The emic-etic dimension
Ethnographers use the constructs of the informants and also apply their own scientific conceptual framework, the so-called emic and etic perspectives (Harris, 1976). First, the researcher needs an understanding of the emic perspective, the insider’s or native’s perceptions. Insiders’ accounts of reality help to uncover knowledge of the reasons why people act as they do. A researcher who uses the emic perspective gives explanations of events from the cultural member’s point of view. This perspective is essential in a study, particularly in the beginning, as it prevents the imposition of the values and beliefs of researchers from their own culture to that of another. The outsider’s perspective, the etic view, has been prevalent for too long in health care and health research. Outsiders, such as health professionals or professional researchers, used to identify the problems of patients and described them rather than listening to the member’s own ideas. Now, those who experience an illness are allowed to speak for themselves as they are ‘experts’ not only on their condition but also on their own feelings and perceptions; as Harris (1976: 36) states, ‘The way to get inside of people’s heads is to talk with them, to ask questions about what they think and feel’.

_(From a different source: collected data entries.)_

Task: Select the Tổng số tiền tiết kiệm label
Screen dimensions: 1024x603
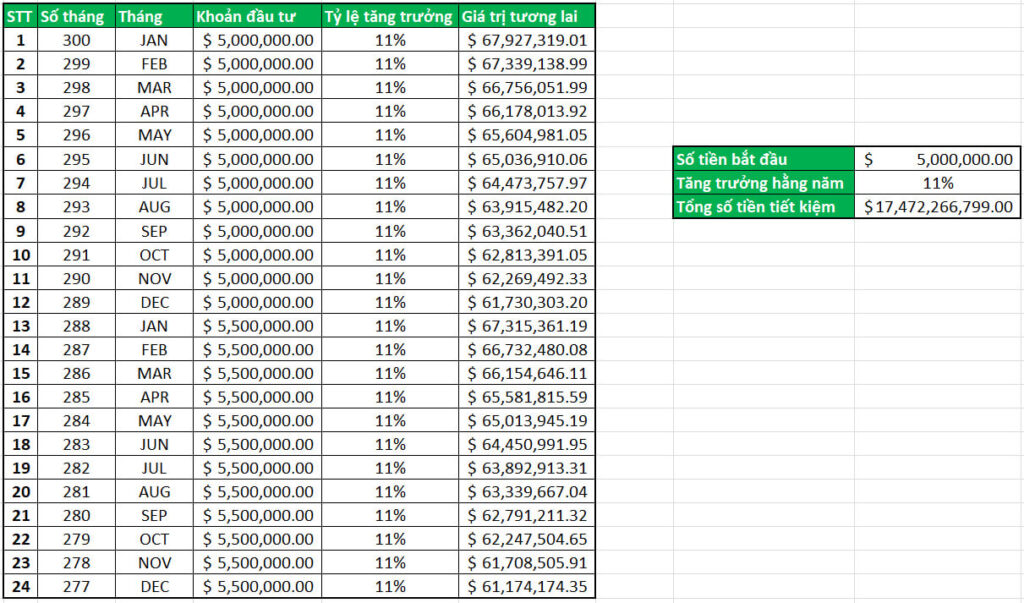Action: pyautogui.click(x=763, y=206)
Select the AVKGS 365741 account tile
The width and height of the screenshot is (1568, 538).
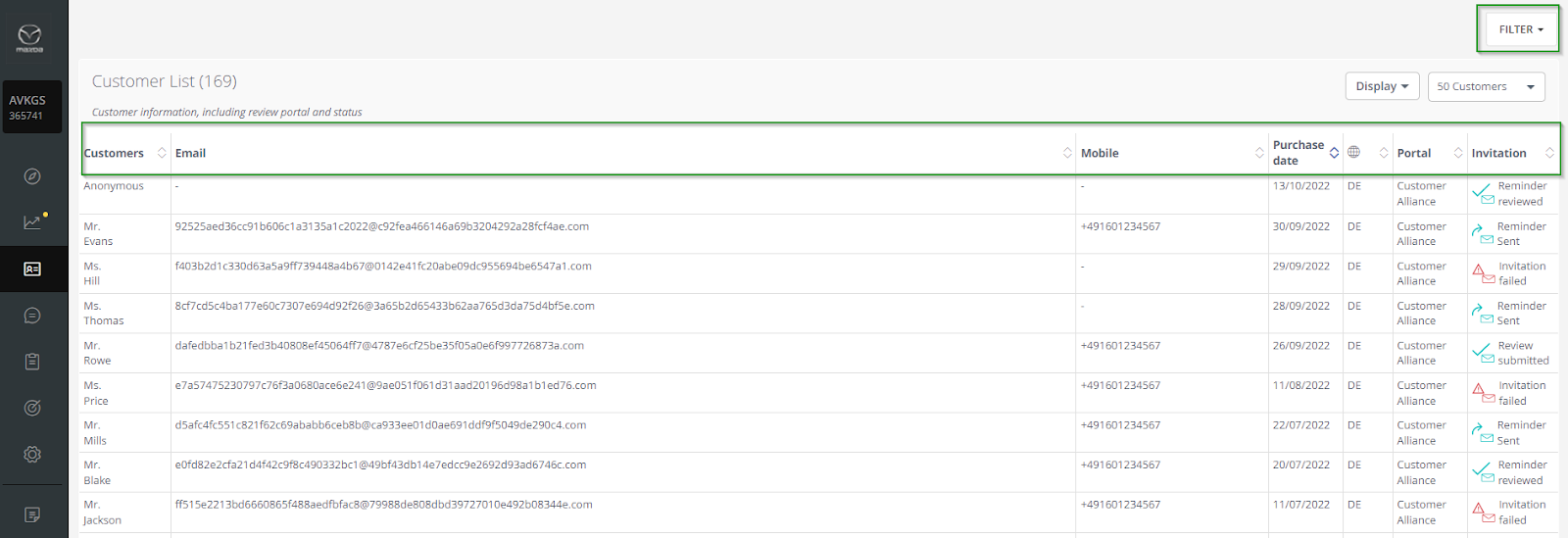(30, 107)
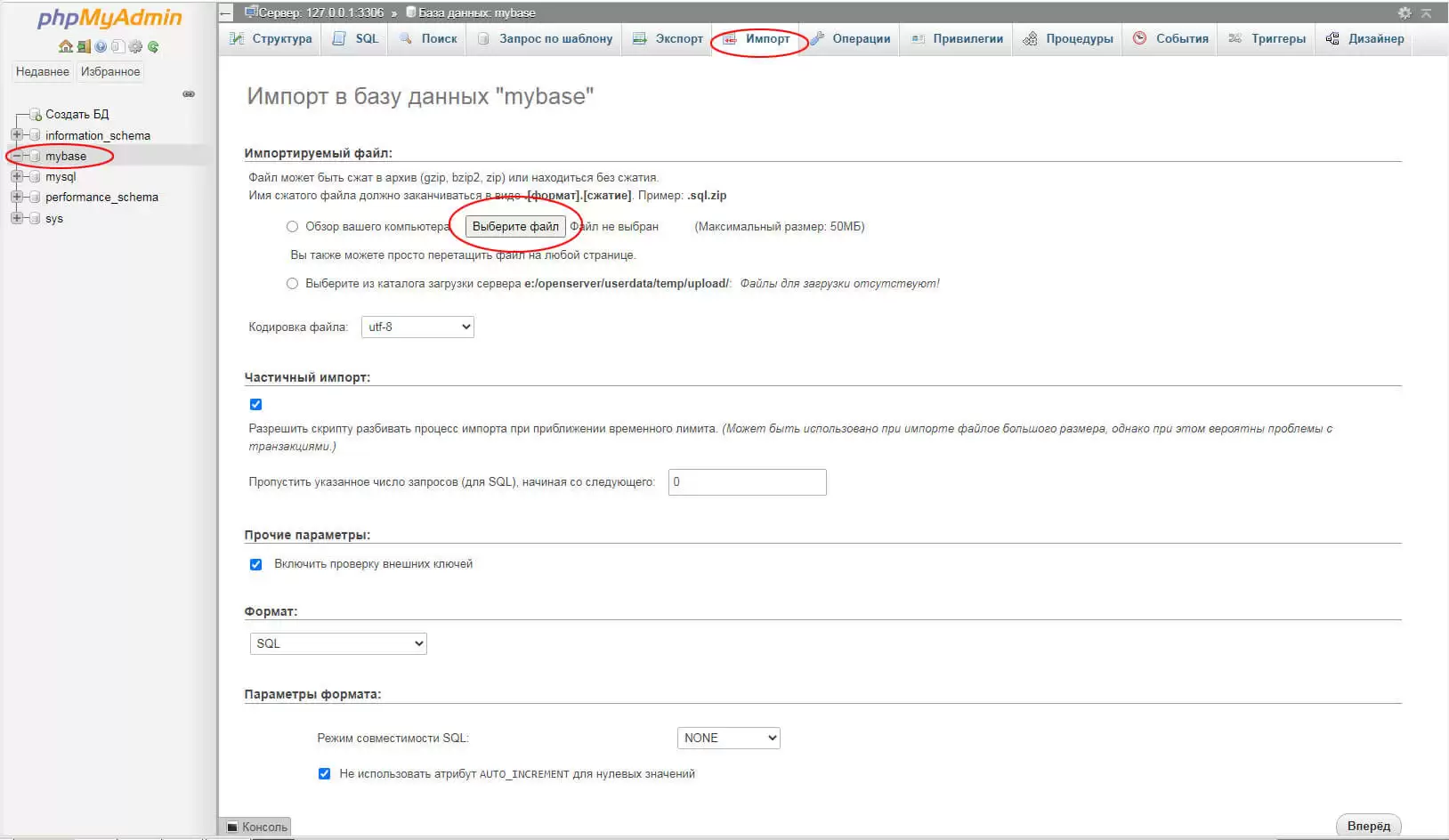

The emic perspective corresponds to the reality and definition of informants. The researchers who are examining a culture or subculture gain knowledge of the existing rules and patterns from its members; the emic perspective is thus culturally specific. For health researchers who explore their own culture and that of their patients, the ‘native’ view is not difficult to obtain because they are already closely involved in the culture. This prior involvement can be dangerous, because health professionals, by being part of the culture they examine, lose awareness of their role as researchers and sometimes rely on assumptions which do not necessarily have a basis in reality. Therefore reflection on prior assumptions is important.